Steady-State Free Precession and Solid-State NMR: How, When, and Why

Abstract

Nuclear magnetic resonance (NMR) is a well-established technique, to study crystalline and amorphous solids, that provides rich structural and dynamical insights. Many solids NMR experiments, however, are challenged by sensitivity considerations, which demand the use of optimized data acquisition protocols. When inhomogeneous broadenings dominate the lineshapes, as is often the case when dealing with quadrupolar nuclei, the application of multiple echoes by means of Carr-Purcell Meiboom-Gill (CPMG) sequence variants can considerably facilitate the acquisition of solid-state NMR data.

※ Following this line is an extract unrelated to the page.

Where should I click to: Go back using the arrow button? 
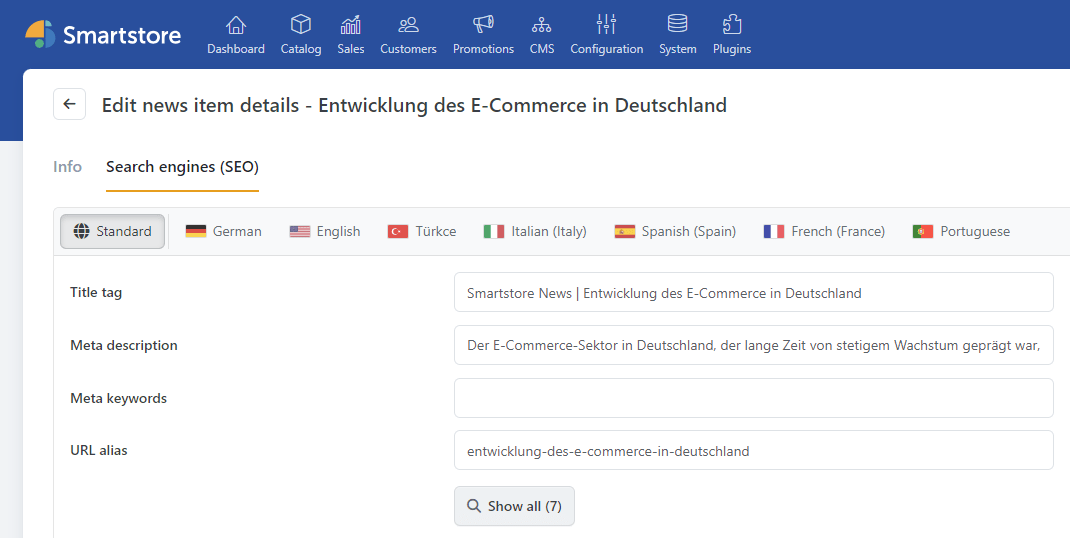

This study explores the use of steady-state free precession (SSFP) experiments, another proposal derived from Carr’s early work. SSFP sequences are commonly utilized in magnetic resonance imaging acquisitions, which are also dominated by (gradient-imposed) inhomogeneous broadenings, where they are well-known to provide the highest sensitivity per unit time. SSFP sequences are also common in nuclear quadrupole resonance—yet to our knowledge they have been less explored within the realm of high-field solids NMR on static and spinning samples. The present study examines the application of SSFP to these scenarios, in particular, in what concerns its ability to enhance the sensitivity of wide-line spectra. The regimes when SSFP could be advantageous compared to CPMG acquisitions are examined, and sensitivity enhancements of between 1 and 2 orders of magnitude per unit time are theoretically predicted and experimentally demonstrated in certain instances. Aspects in need of improvement to enable a wider use of SSFP-based approaches, particularly to wide-line quadrupolar studies, are also examined.